Wednesday, December 5, 2012

Diary of an Assassin – Seventh Entry

Note: As I have now moved into the recently released Assassin’s Creed 3, these diary entries will contain spoilers about gameplay and story. Please read cautiously. If you do not want these things spoiled, please read after finishing the game.

The Assassin’s Creed series has always had two main protagonists: Desmond Miles, the kidnapped bartender who escaped under the wing of the modern-day assassins, and the character from which he relives memories through the animus. In the first Assassin’s Creed, this was Altair. In Assassin’s Creed 2, Brotherhood, and Revelations, it was Ezio.

With few exceptions has there been a third playable character. Assassin’s Creed 2 had a short sequence where Altair was playable. Assassin’s Creed: Revelations had specific missions tied into the story where the player took the role of Altair instead of Ezio.

Assassin’s Creed 3, despite its marketing focused on Conner, the Native-American protagonist, drops you into the boots of Haythem Kenway, a British noble making his way to America to find a first civilization temple. Haythem is both Conner’s father and a Templar.

But you wouldn’t know this from playing the first few hours of Assassin’s Creed 3, at least, up until the reveal. Until that point, it’s business as usual. Haythem plays roughly the same as any Altair, Ezio, or Desmond. The only odd point I found about the way he moves is his inability to climb trees, even those with branches clearly on them for climbing. At the time, it was a weird distinction to make that I didn’t think twice about, but it makes sense for the narrative.

I went back to play those first few hours, hoping to find some sort of hint that pulled the curtain back on Haythem’s Templar affiliation, even if only a crack. I could only find a few.

When Haythem heads to the top deck of the ship on day two, he gets into a fight with two crewmates. A third crewmate, Mills, tries to break up the fight when one of the former two crewmates barks back at him, “Just whose side are you on anyways?” It’s a throwaway line without significance the first time, but in retrospect, it says a lot. It shows Mills is actually part of the Assassin’s order, and entire subplot of the supposed mutiny is actually the order trailing Haythem from his assassination in the opera house.

When the order does eventually catch up to Haythem, he threatens the captain of the ship, coming within inches of killing him before forcing him to steer the ship into the storm. A known creed of the assassin’s order is to stay your blade from the flesh of an innocent. In this case, had the captain not gave in to Haythem’s demands, Haythem would have killed him, breaking one of the tenants of the creed. A member of the assassin’s order would not have gone down this path.

These subtle hints are the kind of things that make a reveal like this work. Presented in certain light, from a certain point of view, we see only the slice we are supposed to see. Viewed from any other angle, they appear as what they actually are. However, Haythem being a Templar loses some of its traction by the game being deceptive to the player.
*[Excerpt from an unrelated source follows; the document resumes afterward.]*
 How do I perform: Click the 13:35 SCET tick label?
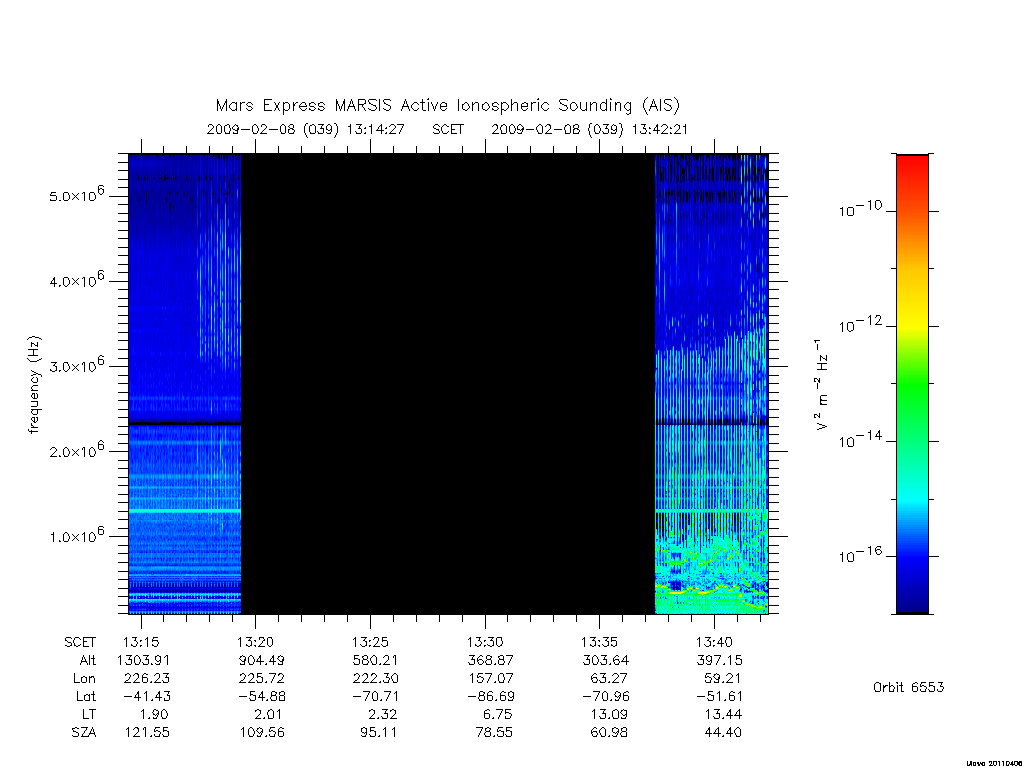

Instead of the subtle hints standing on their own, Assassin’s Creed 3 pushes the idea that Haythem is an assassin further in the mission Infiltrating Southgate. During the mission, your allies climb along rooftops, taking out scouts along the path before making your way to the camp where prisoners are held. Allies are denoted by the assassin symbol above their head, but knowing Haythem is a Templar, his allies are by association Templars as well.

This could only be deliberate on Ubisoft’s part, and not an oversight. If they wanted, they could have used the symbols over enemy heads with a blue color instead, as they do when on an escort or follow mission. But using the assassin symbol in this instance, the game is technically lying to you the player. It’s saying, these are assassins, you should trust them, you are doing the work of an assassin. It’s not something most people will notice, but it feels dishonest. This isn’t a case of an unreliable narrator; it’s a flat-out lying narrator.